Our monthly meeting of the Tri-City Interfaith Council was held in Fremont at the Ta’leef Collective. Its purpose is to “provide the space, content and companionship necessary for a healthy understanding, embrace and realization of Islam.” As we entered the facility on Osgood Road, we were warmly greeted by staff, who also provided us with delicious refreshments. Clearly they were following the practice of our patriarch Abraham who personifies the mitzvah of Hachnasat Orhim, welcoming guests.
Muhi Khwaja, a member of the staff, offered an opening meditation taken from the first verse of the Qur’an. As I listened to him recite in Arabic, I readily comprehended his praise of God as Rachman. We Jews use a similar word in Hebrew, praising HaRachaman, the Compassionate One, full of mercy.
Later, after we had conducted the business portion of our meeting, Muhi made a presentation about the Five Pillars of Islam. They are:
1. Shahada: a proclamation of faith that there is no god but God and Muhammad is the messenger of God. Islam is a rigorously monotheistic faith. Compare the Shahada to the Shema: Hear O Israel Adonai is Our God, Adonai is One.
2. Salah: five daily prayers recited by Muslims. Traditional Jews pray morning, afternoon, and evening. All Jews should pray “when we lie down and when we rise up;” as well as offer prayers of gratitude throughout the day.
3. Zakat: the obligation to give 2.5% of an individual’s net worth to benefit individual and communal needs. In Judaism, we are all familiar with the mitzvah of Tzedakah, which should not be translated as giving charity but instead Tzedakah means to fulfill a religious commandment to care for vulnerable members of our society and to build robust Jewish organizations.

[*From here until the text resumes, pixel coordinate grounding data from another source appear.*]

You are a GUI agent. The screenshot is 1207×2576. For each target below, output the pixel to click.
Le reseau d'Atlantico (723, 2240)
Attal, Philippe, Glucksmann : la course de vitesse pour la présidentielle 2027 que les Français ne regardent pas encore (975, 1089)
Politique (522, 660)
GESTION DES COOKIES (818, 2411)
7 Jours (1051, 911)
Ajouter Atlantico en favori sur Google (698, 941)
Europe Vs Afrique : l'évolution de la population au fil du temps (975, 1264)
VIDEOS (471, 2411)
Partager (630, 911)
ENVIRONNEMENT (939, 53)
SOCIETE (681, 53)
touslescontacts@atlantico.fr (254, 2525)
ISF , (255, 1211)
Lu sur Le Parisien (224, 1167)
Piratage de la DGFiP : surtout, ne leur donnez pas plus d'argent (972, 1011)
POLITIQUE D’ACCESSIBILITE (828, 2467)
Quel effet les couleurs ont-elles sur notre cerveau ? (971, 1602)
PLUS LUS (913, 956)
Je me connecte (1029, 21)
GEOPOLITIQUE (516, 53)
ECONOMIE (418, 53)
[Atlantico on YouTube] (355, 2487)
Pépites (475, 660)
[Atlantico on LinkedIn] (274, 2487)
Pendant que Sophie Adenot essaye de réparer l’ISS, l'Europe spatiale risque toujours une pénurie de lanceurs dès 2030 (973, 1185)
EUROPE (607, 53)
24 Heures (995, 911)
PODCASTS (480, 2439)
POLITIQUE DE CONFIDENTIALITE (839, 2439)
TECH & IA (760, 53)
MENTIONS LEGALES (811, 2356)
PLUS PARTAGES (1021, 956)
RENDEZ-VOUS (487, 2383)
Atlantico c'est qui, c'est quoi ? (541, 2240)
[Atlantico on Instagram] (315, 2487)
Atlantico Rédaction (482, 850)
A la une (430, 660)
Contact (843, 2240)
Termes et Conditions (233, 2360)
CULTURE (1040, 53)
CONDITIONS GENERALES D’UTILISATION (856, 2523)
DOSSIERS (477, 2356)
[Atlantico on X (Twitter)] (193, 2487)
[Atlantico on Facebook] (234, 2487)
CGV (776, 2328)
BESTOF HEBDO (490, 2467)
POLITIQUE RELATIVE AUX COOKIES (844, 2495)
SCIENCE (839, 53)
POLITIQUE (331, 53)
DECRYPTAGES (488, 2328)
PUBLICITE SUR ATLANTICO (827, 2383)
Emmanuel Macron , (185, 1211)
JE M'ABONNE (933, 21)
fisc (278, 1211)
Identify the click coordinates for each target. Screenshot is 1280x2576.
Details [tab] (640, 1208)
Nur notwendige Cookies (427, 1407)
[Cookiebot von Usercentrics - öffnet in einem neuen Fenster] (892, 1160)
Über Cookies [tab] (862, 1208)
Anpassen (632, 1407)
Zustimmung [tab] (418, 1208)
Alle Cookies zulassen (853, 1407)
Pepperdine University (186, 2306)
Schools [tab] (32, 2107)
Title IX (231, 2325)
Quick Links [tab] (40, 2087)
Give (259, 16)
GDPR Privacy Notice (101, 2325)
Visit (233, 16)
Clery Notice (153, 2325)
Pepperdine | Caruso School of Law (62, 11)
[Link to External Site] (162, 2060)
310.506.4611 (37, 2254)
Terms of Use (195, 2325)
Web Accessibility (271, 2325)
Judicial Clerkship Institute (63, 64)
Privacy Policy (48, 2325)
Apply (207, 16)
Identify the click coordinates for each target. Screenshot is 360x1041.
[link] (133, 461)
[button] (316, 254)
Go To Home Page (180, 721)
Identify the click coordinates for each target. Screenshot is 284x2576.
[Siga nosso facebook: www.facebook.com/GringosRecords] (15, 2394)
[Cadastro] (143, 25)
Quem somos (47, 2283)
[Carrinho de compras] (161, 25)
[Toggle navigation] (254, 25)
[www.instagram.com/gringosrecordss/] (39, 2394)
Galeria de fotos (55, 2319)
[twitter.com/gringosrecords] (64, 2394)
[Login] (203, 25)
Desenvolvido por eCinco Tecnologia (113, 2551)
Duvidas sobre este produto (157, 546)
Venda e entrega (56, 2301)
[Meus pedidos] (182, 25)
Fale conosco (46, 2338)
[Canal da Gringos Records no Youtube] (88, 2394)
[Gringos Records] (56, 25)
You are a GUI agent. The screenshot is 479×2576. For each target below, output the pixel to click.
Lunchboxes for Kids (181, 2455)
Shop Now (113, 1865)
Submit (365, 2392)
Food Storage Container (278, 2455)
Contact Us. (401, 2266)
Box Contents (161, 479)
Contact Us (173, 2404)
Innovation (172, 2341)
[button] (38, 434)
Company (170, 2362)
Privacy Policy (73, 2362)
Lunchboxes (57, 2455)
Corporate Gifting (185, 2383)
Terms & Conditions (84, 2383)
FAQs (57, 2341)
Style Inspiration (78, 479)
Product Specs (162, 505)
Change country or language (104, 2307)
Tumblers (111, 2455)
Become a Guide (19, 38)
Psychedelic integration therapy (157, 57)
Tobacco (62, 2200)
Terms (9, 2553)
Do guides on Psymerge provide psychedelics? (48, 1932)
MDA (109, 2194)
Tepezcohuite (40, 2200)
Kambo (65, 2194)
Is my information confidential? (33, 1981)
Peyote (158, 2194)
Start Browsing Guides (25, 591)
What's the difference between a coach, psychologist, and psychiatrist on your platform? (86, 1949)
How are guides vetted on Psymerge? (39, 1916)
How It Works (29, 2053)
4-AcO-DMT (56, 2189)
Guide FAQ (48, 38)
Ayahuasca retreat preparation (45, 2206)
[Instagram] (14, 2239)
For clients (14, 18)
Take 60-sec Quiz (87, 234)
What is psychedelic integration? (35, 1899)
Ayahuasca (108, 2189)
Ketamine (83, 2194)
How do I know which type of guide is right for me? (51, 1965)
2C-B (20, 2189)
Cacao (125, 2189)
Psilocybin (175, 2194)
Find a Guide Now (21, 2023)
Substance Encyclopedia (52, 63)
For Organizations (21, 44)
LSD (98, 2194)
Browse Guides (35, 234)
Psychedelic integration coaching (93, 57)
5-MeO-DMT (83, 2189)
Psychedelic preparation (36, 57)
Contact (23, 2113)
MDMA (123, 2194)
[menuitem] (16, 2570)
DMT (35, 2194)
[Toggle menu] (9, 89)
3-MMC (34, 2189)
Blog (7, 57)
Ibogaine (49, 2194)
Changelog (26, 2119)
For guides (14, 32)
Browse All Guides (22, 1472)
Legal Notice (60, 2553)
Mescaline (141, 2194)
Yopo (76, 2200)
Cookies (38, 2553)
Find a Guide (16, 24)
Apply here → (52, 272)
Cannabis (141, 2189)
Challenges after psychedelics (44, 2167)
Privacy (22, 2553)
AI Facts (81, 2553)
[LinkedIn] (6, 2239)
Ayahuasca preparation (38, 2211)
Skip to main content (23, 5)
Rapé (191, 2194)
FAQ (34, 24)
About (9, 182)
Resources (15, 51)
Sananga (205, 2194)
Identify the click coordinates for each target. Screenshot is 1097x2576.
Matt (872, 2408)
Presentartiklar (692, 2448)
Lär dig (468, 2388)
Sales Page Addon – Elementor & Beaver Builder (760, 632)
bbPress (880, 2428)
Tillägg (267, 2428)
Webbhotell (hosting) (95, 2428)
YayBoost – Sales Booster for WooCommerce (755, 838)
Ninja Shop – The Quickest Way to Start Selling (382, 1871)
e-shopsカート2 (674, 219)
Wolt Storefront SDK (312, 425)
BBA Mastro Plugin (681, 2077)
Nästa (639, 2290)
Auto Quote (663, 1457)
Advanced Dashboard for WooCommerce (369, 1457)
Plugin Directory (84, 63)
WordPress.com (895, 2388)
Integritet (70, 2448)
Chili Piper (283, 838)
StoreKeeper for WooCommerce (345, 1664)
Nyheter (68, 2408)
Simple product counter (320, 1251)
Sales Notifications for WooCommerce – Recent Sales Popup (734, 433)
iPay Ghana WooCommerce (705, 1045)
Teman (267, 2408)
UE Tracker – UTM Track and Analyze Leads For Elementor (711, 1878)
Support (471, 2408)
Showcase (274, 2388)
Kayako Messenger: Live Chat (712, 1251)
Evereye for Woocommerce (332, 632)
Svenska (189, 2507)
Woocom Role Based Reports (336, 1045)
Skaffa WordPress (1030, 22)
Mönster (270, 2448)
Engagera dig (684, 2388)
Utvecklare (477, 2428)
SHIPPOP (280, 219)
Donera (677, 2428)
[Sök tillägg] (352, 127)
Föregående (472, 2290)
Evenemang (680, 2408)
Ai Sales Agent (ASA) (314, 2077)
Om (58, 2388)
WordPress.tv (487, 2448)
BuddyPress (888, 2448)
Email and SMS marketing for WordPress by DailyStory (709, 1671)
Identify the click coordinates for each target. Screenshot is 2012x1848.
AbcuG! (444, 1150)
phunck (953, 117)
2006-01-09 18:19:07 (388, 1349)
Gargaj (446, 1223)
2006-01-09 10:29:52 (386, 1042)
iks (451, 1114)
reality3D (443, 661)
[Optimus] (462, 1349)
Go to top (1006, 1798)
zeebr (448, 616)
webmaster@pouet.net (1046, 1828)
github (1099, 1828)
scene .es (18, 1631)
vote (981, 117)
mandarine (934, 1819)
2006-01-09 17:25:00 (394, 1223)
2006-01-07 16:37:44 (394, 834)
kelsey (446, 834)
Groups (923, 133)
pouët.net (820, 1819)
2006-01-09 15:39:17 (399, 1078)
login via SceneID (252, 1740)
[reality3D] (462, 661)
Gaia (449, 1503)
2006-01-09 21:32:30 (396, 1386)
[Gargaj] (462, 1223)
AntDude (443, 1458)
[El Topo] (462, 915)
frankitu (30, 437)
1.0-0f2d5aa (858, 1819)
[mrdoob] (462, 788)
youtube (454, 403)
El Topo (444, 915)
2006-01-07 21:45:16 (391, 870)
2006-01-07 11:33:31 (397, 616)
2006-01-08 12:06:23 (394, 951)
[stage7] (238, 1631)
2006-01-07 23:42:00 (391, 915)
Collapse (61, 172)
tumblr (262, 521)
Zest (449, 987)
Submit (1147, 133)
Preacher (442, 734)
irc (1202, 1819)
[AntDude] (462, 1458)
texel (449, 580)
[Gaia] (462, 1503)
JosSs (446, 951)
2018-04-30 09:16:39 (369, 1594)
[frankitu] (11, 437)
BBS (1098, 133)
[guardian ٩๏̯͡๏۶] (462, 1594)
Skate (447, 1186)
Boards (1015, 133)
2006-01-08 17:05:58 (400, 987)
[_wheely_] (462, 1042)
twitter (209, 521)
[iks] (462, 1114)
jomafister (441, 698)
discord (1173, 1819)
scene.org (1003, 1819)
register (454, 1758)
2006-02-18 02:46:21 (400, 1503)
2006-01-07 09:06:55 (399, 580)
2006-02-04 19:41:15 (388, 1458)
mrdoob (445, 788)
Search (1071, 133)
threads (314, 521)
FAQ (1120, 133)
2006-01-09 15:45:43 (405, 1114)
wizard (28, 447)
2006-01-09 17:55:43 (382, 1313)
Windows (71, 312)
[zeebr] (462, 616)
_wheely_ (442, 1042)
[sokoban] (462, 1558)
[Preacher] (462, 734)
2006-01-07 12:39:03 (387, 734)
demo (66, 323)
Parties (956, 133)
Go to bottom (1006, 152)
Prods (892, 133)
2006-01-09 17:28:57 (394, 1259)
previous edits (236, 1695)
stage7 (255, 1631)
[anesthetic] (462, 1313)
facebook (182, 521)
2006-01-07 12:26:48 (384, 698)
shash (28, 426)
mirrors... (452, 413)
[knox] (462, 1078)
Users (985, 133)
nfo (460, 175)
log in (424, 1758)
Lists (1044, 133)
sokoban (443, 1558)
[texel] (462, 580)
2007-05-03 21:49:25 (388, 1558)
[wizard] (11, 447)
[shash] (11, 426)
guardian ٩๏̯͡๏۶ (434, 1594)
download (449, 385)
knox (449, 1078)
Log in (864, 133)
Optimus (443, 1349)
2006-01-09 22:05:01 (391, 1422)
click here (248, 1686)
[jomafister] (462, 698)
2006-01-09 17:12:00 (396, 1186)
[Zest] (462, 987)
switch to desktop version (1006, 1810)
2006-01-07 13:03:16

4. Sawm: fasting. Most know that Muslims refrain from eating and drinking during daylight hours during the month of Ramadan. Fasting is practiced on other occasions as well. In Jewish life, we fast (Tzom) on Yom Kippur to heighten our awareness of our personal shortcomings and to ask for God’s forgiveness.
5. Hajj: a Muslim must make a pilgrimage to Mecca at least once in his or her lifetime if physically and financially able. Hajj is the Arabic equivalent of the Hebrew word, Chag. The three pilgrimage Chagim - Sukkot, Pesach, and Shavuot - were times when our Israelite ancestors would journey to Jerusalem to celebrate the festival.
Muhi also spoke about the programs offered by the Ta’leef Collective. It purposefully is not a place of worship but instead is what we might call an Outreach Center, offering educational and cultural activities for those who do not feel comfortable attending a mosque. I was quite surprised to hear Muhi state that 80% of Muslims do not attend a mosque – keep that in mind the next time we Jews decry the lack of affiliation in our community! The Ta’leef Collective is succeeding in reaching out to young adult Muslims, creating a safe space to explore their faith without feeling judged by their elders.
There is much to say about the similarities, as well as differences, between Judaism and Islam. If you are interested in learning more, I recommend readingAn Introduction to Islam for Jews (JPS), authored by Reuven Firestone, Professor of Medieval Judaism and Islam at the Hebrew Union College-Jewish Institute of Religion.